Exercise: Write out the entire listing exactly, so that each line matches the original.
****************
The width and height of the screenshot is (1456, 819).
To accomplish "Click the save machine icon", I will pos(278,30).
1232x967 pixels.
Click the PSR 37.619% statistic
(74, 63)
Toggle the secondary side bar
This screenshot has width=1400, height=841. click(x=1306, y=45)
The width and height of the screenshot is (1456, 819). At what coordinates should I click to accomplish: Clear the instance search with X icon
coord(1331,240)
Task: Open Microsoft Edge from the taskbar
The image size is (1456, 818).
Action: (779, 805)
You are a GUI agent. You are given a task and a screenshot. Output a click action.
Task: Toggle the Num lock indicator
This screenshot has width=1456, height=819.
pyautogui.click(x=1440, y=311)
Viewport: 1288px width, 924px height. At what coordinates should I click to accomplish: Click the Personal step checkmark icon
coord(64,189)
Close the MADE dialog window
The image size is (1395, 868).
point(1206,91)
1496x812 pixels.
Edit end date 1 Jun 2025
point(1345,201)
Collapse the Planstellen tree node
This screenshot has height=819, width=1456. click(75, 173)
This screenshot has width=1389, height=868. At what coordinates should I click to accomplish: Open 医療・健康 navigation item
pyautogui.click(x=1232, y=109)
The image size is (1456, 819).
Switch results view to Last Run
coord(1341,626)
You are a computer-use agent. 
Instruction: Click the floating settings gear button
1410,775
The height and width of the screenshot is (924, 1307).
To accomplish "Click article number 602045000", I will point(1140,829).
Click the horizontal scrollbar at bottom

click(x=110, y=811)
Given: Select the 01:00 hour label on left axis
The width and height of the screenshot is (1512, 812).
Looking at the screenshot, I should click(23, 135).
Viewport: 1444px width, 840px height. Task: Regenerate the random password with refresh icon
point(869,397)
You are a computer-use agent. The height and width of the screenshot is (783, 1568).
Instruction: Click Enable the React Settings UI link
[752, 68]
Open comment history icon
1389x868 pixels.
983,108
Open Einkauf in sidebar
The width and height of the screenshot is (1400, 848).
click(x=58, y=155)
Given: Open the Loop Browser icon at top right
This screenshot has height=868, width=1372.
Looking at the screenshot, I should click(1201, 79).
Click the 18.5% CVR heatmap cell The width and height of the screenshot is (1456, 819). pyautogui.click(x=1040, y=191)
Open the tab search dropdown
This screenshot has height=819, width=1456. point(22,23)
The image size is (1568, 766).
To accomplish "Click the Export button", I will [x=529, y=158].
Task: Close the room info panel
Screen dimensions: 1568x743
****************
Result for this task:
The width and height of the screenshot is (1456, 819).
To accomplish "Click the save machine icon", I will pos(278,30).
1232x967 pixels.
Click the PSR 37.619% statistic
(74, 63)
Toggle the secondary side bar
This screenshot has width=1400, height=841. click(x=1306, y=45)
The width and height of the screenshot is (1456, 819). At what coordinates should I click to accomplish: Clear the instance search with X icon
coord(1331,240)
Task: Open Microsoft Edge from the taskbar
The image size is (1456, 818).
Action: (779, 805)
You are a GUI agent. You are given a task and a screenshot. Output a click action.
Task: Toggle the Num lock indicator
This screenshot has width=1456, height=819.
pyautogui.click(x=1440, y=311)
Viewport: 1288px width, 924px height. At what coordinates should I click to accomplish: Click the Personal step checkmark icon
coord(64,189)
Close the MADE dialog window
The image size is (1395, 868).
point(1206,91)
1496x812 pixels.
Edit end date 1 Jun 2025
point(1345,201)
Collapse the Planstellen tree node
This screenshot has height=819, width=1456. click(75, 173)
This screenshot has width=1389, height=868. At what coordinates should I click to accomplish: Open 医療・健康 navigation item
pyautogui.click(x=1232, y=109)
The image size is (1456, 819).
Switch results view to Last Run
coord(1341,626)
You are a computer-use agent. 
Instruction: Click the floating settings gear button
1410,775
The height and width of the screenshot is (924, 1307).
To accomplish "Click article number 602045000", I will point(1140,829).
Click the horizontal scrollbar at bottom

click(x=110, y=811)
Given: Select the 01:00 hour label on left axis
The width and height of the screenshot is (1512, 812).
Looking at the screenshot, I should click(23, 135).
Viewport: 1444px width, 840px height. Task: Regenerate the random password with refresh icon
point(869,397)
You are a computer-use agent. The height and width of the screenshot is (783, 1568).
Instruction: Click Enable the React Settings UI link
[752, 68]
Open comment history icon
1389x868 pixels.
983,108
Open Einkauf in sidebar
The width and height of the screenshot is (1400, 848).
click(x=58, y=155)
Given: Open the Loop Browser icon at top right
This screenshot has height=868, width=1372.
Looking at the screenshot, I should click(1201, 79).
Click the 18.5% CVR heatmap cell The width and height of the screenshot is (1456, 819). pyautogui.click(x=1040, y=191)
Open the tab search dropdown
This screenshot has height=819, width=1456. point(22,23)
The image size is (1568, 766).
To accomplish "Click the Export button", I will [x=529, y=158].
Task: Close the room info panel
Screen dimensions: 1568x743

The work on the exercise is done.